If your child experiences frequent ear infections, their pediatrician may suggest ear tube surgery. While the idea of your child undergoing surgery may be nerve wracking, this procedure is common, safe and effective. We provide an overview of what you need to know about ear tubes below.
Ear Tubes Treat Ear Infections
Ear infections are the most common reason parents bring their child to the doctor. Ear infections are caused by fluid becoming trapped in the middle ear, which in many cases can harbor bacteria.
While anyone can get an ear infection, children are much more prone to them. This is partly due to the fact that their Eustachian tubes – which drain fluids from the middle ear and help equalize air pressure – are much smaller and more horizontal than adults’, meaning they can become blocked more easily. They’re also more susceptible because their immune systems have not fully developed, making it easy to pick up a virus at a City District of Albany school that causes inflammation in the ears.
Signs of an ear infection in small children include:
- Tugging on the ears
- Fussing and crying
- Trouble sleeping
- Fluid draining form the ears
- Balance problems
- Trouble hearing
How Do Ear Tubes Work?
Ear tubes are tiny tubes made out of metal or plastic that are surgically placed in the eardrum. This allows air to flow in and out, equalizing pressure between the middle ear and environment, and helps built-up fluid drain. In most cases, ear tubes will fall out on their own as the eardrum heals.
How Is Surgery Performed?
Ear tube surgery, also called a myringotomy, is performed by an ear, nose and throat (ENT) physician in an operating room.
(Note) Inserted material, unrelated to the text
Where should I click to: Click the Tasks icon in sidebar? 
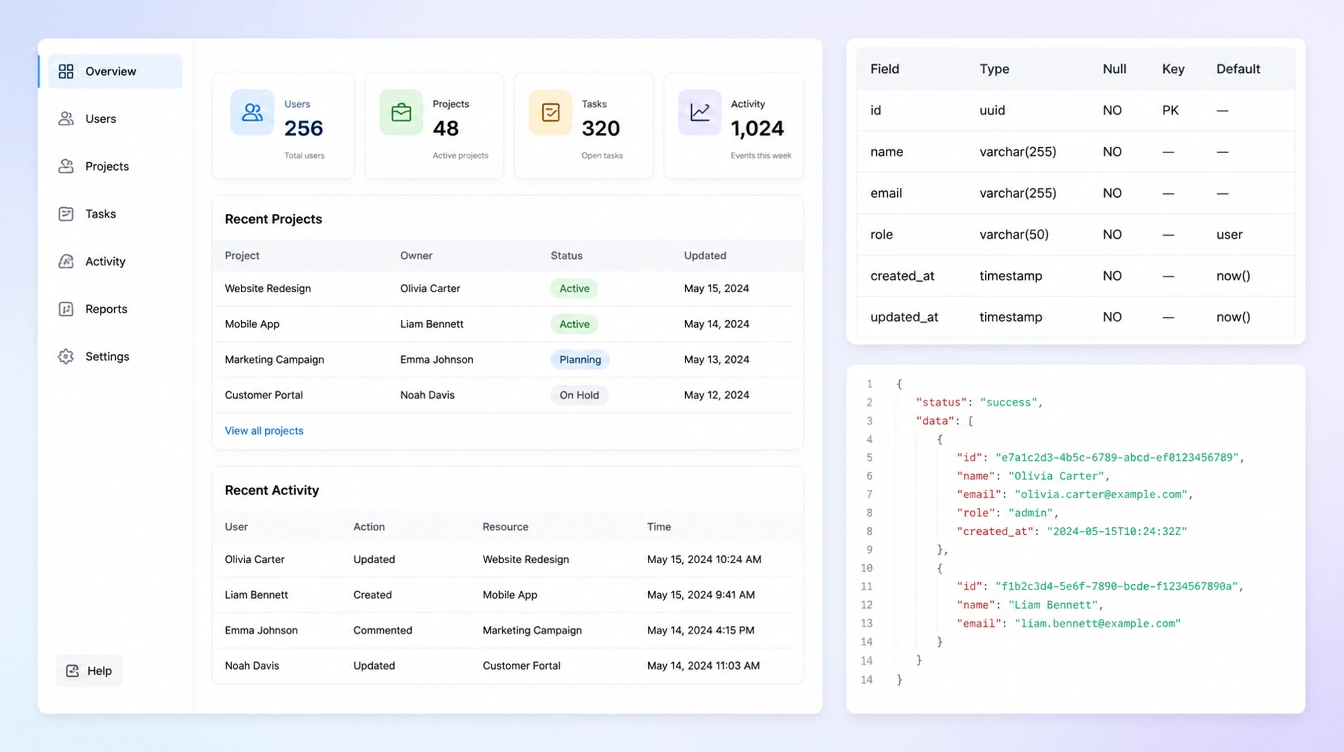pos(66,214)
An anesthesiologist will administer general anesthesia and monitor your child closely to ensure they are safe and comfortable.
Next, the doctor makes a small hole in each eardrum and uses a suction to remove fluid from the middle ear. This can all be performed through the ear canal, so there’s no visible incisions or stitches. Finally, the physician will place the tubes.
The entire procedure takes about 10 to 15 minutes, though your child will have to stay at the hospital for a few hours after to be monitored.
Is Ear Tube Surgery Safe?
Ear tube surgery is extremely common and safe. As with any surgery, there are some risks, including infection, bleeding and complications with anesthesia. In rare circumstances, the hole in the eardrum may not close back up on its own and require a second surgery.